A recent analysis has found that millennials are getting much lower salaries than baby boomers did when they were the same age. This comes even after the younger generation of workers are deemed as better educated.
USA Today College reported that a new analysis by the Young Invincibles, an advocacy group, revealed that millennials are earning 20 percent less than their parents when they were at the same stage of life. The group used data from the Federal Reserve for their study.

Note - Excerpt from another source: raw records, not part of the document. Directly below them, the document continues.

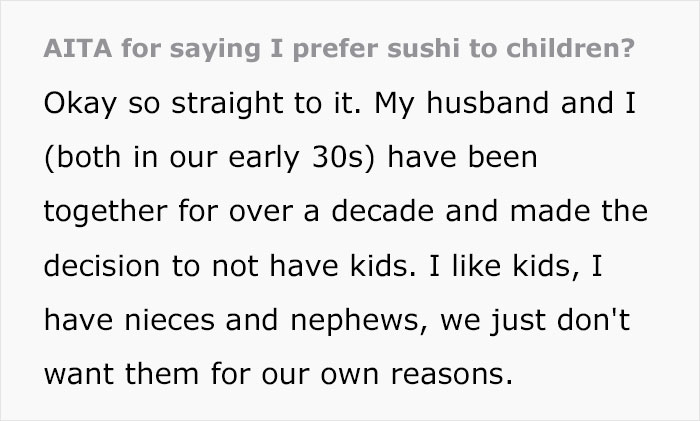Click the word 'nephews,' in the post
700x421 pixels.
click(x=359, y=321)
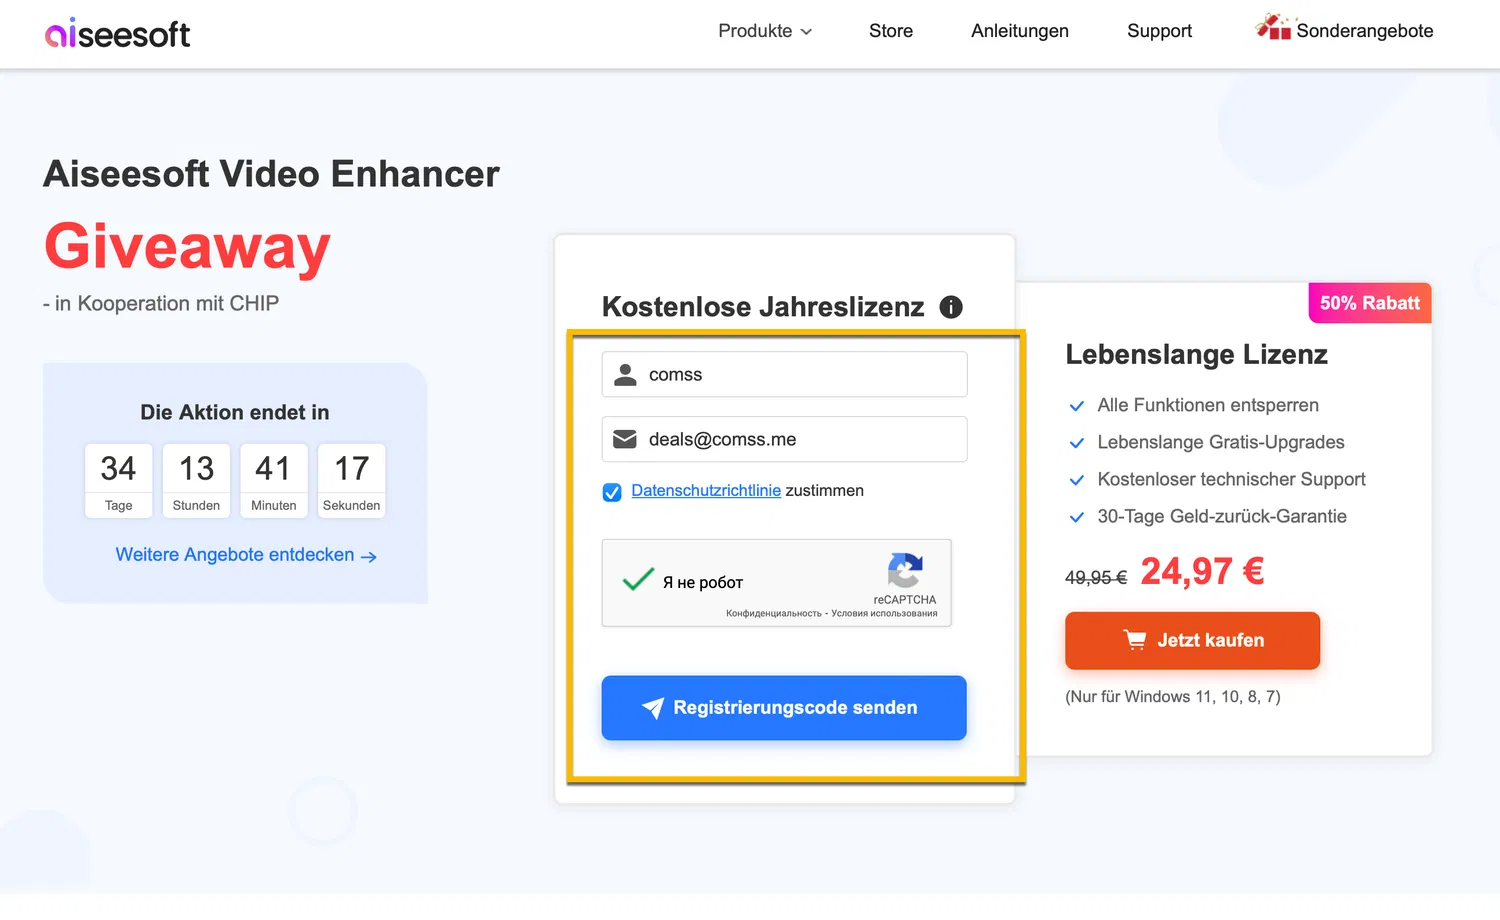Open the Support menu item
Viewport: 1500px width, 920px height.
[x=1159, y=31]
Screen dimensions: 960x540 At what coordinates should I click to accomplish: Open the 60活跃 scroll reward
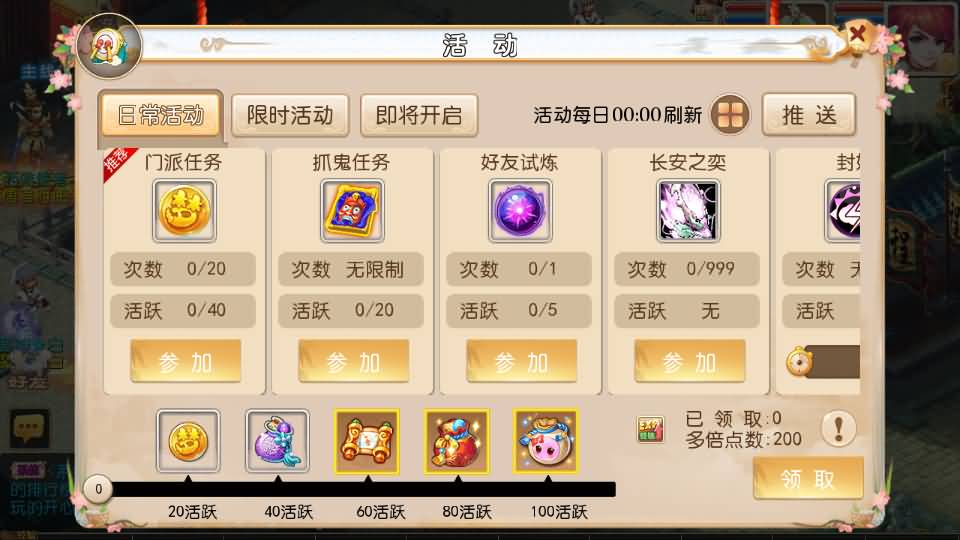tap(367, 441)

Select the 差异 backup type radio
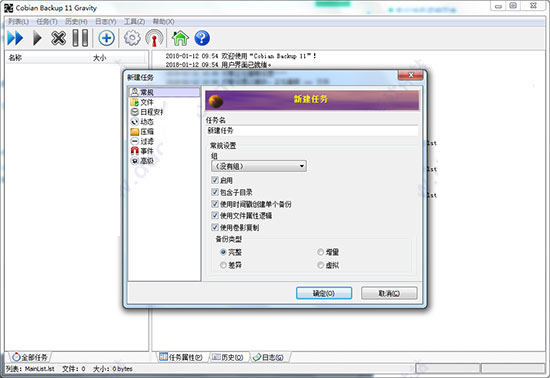point(223,265)
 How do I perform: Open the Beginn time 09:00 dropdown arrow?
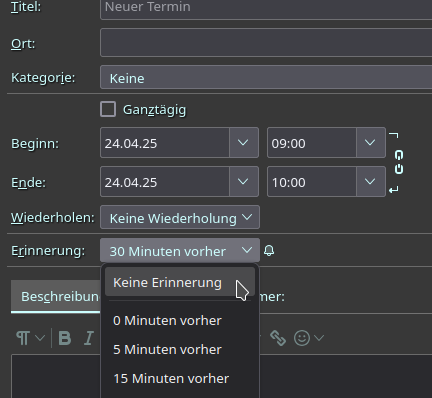click(371, 143)
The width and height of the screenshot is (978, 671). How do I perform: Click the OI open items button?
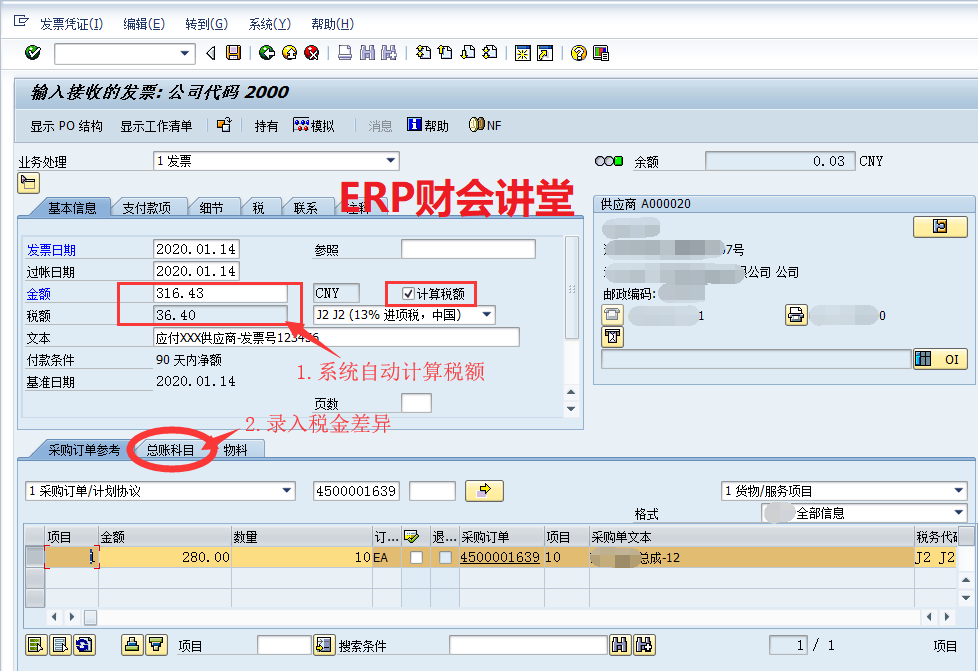pyautogui.click(x=940, y=360)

The analysis provides an in-depth look at the troubling generation gap. The data could also help explain the anxiety that surrounded the 2016 U.S. presidential election. It was noted that millennials only have half the net worth of the previous generation. Home ownership rate for the younger generation of workers is lower but their student is extremely higher.
The study compared millennials aged 25 to 34 years old in 2013, which is the most recent year available for the government's data, to the same age group for young adults in 1989. It came up with the figure after adjustment for inflation.
It was found that education did help slightly boost a millennial's income but not as much. The home ownership rate for the age group in the analysis dropped to 43 percent from 46 percent in 1989. The decline does not only affect millennials, though. Baby boomers who will soon be retiring should also be aware that these young professionals help finance the nation's Social Security and Medicare benefits.
This is why college students should learn how to manage their finances well. In today's modern world, it's best to do research on banking and how it can be maximized for your financial situation. Students should save for retirement as early as college since it would maximize compound interest. Just saving $25 each month to an account with 7 percent interest would earn an individual $59,890.53 after 40 years.
If you start saving early, it would eventually become a habit. This way, as soon as you enter the workforce, it would be easier for you to set aside a part of your income for your retirement nest egg.